What to do: From the first entry to the last, restate everything word for word and exclude pictures.
***** Information shown
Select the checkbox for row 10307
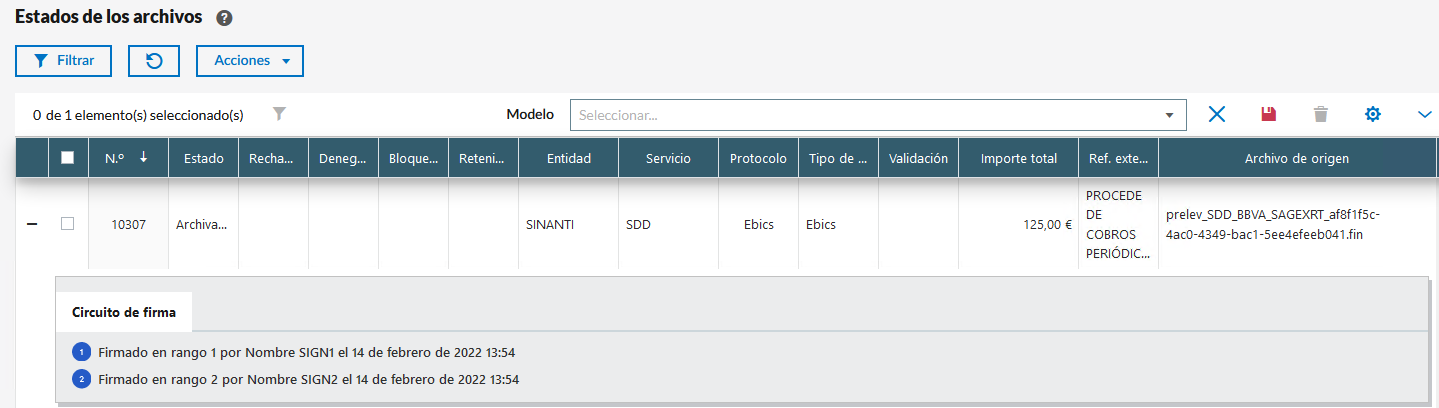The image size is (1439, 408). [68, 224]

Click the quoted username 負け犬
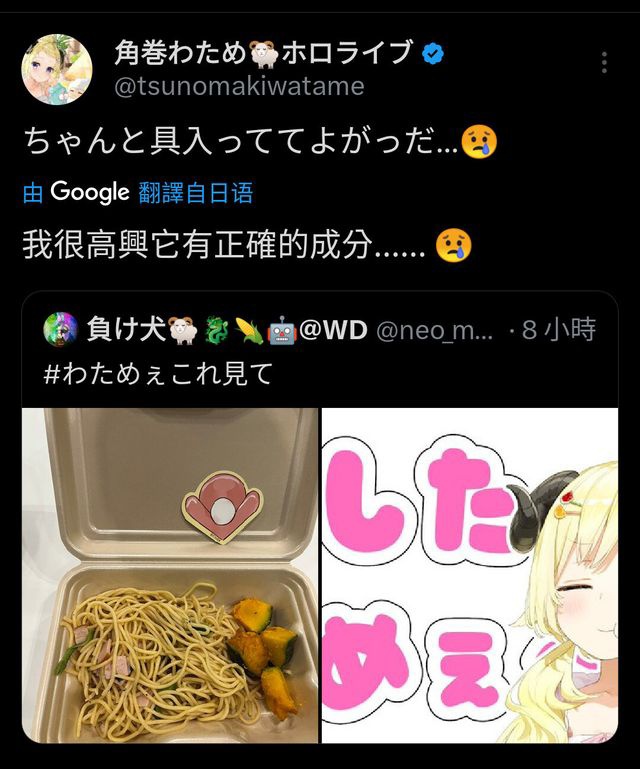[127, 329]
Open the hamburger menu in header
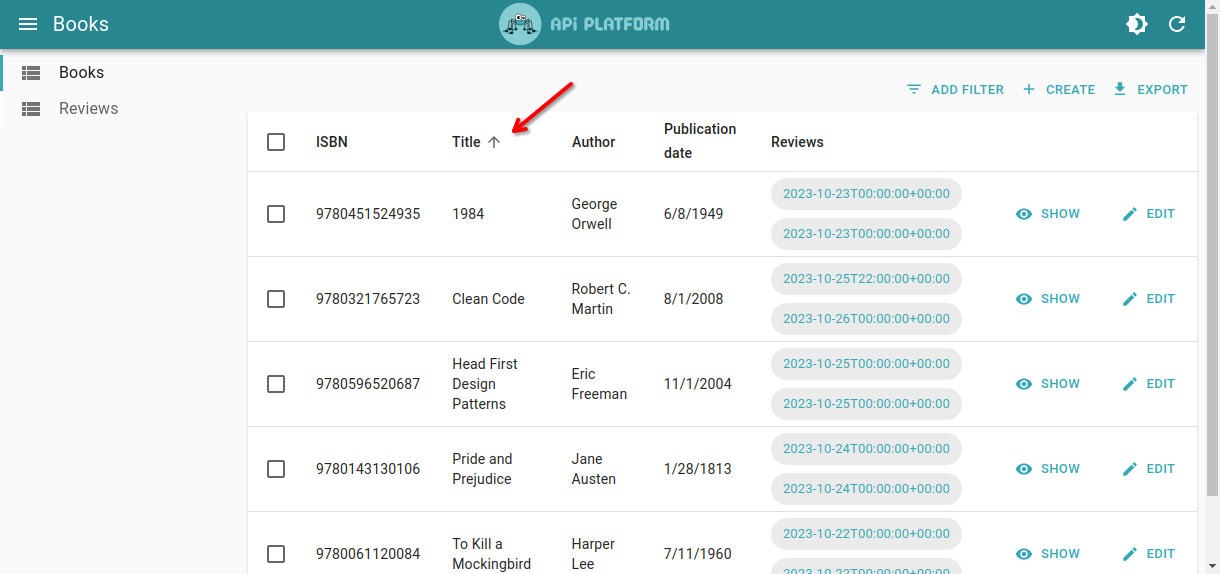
**********
Result of the task:
Select the checkbox for row 10307
The image size is (1439, 408). [68, 224]

Click the quoted username 負け犬
[127, 329]
Open the hamburger menu in header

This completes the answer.